Every teenaged boy with a functioning automobile and a driver’s license was piloting something up-and-down the Strip at some point that night: hot rods, lead sleds, street machines…or sometimes cars borrowed from parents. Those without wheels, or too young to drive, crowded in front and back seats around somebody who could. They joked and yelled to each other through open windows; leaned against fenders in parking lots shooting the breeze; sat in their cars at Burger City or other drive-ins eating and drinking sodas. Most of them were cheerful. Some were rowdy.

I took in the scene academically at first. Dad once quoted an old axiom about eras and generations to me:

 

Hard times create strong men.

Strong men create easy times.

Easy times create weak men.

Weak men create hard times.

 

Back at my native coordinates, weak men controlled society’s institutions. Having visited the relative future from then, I knew that those weak men would, in fact, create hard times. But in 1960 Bakersfield, we enjoyed unbelievably smooth sailing.  Strong men had survived the Great Depression and World War Two, then built an idyllic paradise for their children to inherit.

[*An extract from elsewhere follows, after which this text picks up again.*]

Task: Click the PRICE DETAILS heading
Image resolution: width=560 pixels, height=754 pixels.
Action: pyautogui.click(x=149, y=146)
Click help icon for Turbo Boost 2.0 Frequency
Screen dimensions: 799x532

Bakersfield was what it was because of the exodus of migrant workers escaping from the Dust Bowl a generation ago during the privations (some with natural origins, but most man-made) of the New Deal. Most of my carefree teenage peers were children of desperate men who had to scrape and claw their way to a living, who usually couldn’t afford a car of their own, much less burn gas on purpose cruising. And they had worked too long of hours on the farms and oil fields to party every Friday and Saturday night.

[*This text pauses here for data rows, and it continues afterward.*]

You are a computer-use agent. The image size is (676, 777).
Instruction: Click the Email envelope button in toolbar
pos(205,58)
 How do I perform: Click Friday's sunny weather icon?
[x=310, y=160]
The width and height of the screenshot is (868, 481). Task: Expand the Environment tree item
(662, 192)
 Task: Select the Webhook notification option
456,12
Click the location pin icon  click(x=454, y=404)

The word “teenager” wasn’t even invented until my adopted generation came along, with their allowances, their own cars, freedom from labor in the family business, and a still relatively free market dreaming up all sorts of products that catered to their every whim.

My analytical train of thought kept getting interrupted by people waving and calling to me from open car windows. I hadn’t been gone so long that they had forgotten who their starting quarterback had been. I waved and called back.

Most of these offspring of Okies had their car radios tuned to KUZZ, which played country-western, honky-tonk, and rockabilly. I was one of the rebels, who preferred Ross “the Boss” Beaucamp and the records he spun on KDIG.

“Dig it on the K-Dig,” Ross the Boss was saying, as I eased to a stop at a red light. “Elvis Presley may be gone with the draft, but his tunes still send us. Now I’d like to remind you—”

A blue ’55 Chevy pulled abreast of the Stude and I could feel somebody staring at me. I turned my radio down to hear the Chevy’s engine as I craned my neck to look. By the sound, the overhead-valve V-8 was a little warmed-over. I also heard Charlie Rich trying to sound like Elvis singing “Lonely Weekends.” Obviously, the son-of-an-Okie at the wheel had his radio tuned to KUZZ. He and his passengers regarded me with stony faces. He revved his engine. I stared back and revved mine. I recognized the driver and one passenger from somewhere. Maybe they had been sophomores or juniors during my senior year.

Neither of us said a word to each other. We didn’t need words to know that when that light turned green, we were gonna floor the gas and see who could make it to the next red light first.

The light turned green. Our engines roared. The Stude squatted down and shot forward, laying twin patches of rubber as I banged through the gears. The Chevy was outclassed in every way. Even the rear end was a one-legger. He just couldn’t match the power I applied to the pavement. I blasted through two intersections before a red light caught me and I had to brake hard, setting the Stude down on its nose at the crosswalk. I checked the mirror. The Chevy decelerated rapidly and screeched around a corner onto a side street. As it turned, an arm shot out the window, flipping me the bird.

“Yer mama, Jaeger!” a voice echoed down the street.

I guess not everybody who remembered me was a fan.

A yellow ’48 Ford rolled to a stop next to me at the stop light. A chorus of voices cheered. Melvin Jurado and some other Pachucos I remembered grinned at me.

“What’s up, Jaeger?” Melvin greeted.

“Mel!” I called back. “Long time no see!”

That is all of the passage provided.